Так я и остался в Вологде и два года до последнего дня ссылки, находясь под гласным надзором полиции, прожил под негласным — Щеголева и Савинкова.
5. ИМЕНА
В Кувшинове под Вологдой в сумасшедшем доме доктор Александр Александрович Богданов (Малиновский), автор «Курса политической экономии» и «глас Ильича» в России в те предгрозовые годы. Кончит ссылку Богданов, займет его место О. В. Аптекман — член «Земли и воли» и «Черного передела», один из организаторов группы «Народное право».
В Кувшинове с Богдановым и Марьей Богдановной — Анатолий Васильевич Луначарский, автор «Брадобрея», нарком по просвещению, а тогда только выступивший в литературе под псевдонимом Анатолий Анютин («Русская Мысль»), женат на сестре А. А. Богданова Анне Александровне. «За обедом между первым и вторым блюдом пишет по акту!» — так говорили про Луначарского за его письменную кипучесть. Из первых поэтических опытов мне вспоминается его стихотворение «К ней» и поэма «Она умерла».
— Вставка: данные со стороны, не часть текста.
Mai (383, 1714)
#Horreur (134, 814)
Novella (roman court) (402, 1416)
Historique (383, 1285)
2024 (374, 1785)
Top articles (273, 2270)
На Галкинской-Дворянской в доме костела — Борис Викторович Савинков, женат на дочери Г. И. Успенского Вере Глебовне, и у них дети: Таня и Витя. Тогда еще не автор «Коня бледного», а, как и Луначарский, только что выступивший в литературе под псевдонимом В. Канин в московском «Курьере». А около Савинкова по той же улице — Борис Николаевич Моисеенко, впоследствии член «боевой организации» у Савинкова, а кончил виселицей.
На Желвунцовской — Павел Елисеевич Щеголев, автор исследования «Сказание Афродитиана о чуде в Персиде», редактор «Былого», основатель «Музея революции», писавший тогда театральную хронику в «Театре и Искусстве» под псевдонимом П. Павлов. На Желвунцовской — Вера Григорьевна Тучапская, переводчица К. Тетмайера (изд. В. М. Саблина, М., 1902 г.) и Павел Лукич Тучапский, Юлия Григорьевна Топоркова, доктор Чиникаев, Владимир Валерьянович и Любовь Николаевна Татариновы и сын Любови Николаевны Миша Чернов. И по соседству — Адам Дионисиевич Рабчевский, о котором шла слава, как о будущем знаменитом адвокате («на одном собрании два часа без передышки говорил!»), писал стихи, но не печатал и занимался, как помощник, у б. ссыльного прис<яжного> пов<еренного> Николая Васильевича Сигорского, женатого на Анне Александровне.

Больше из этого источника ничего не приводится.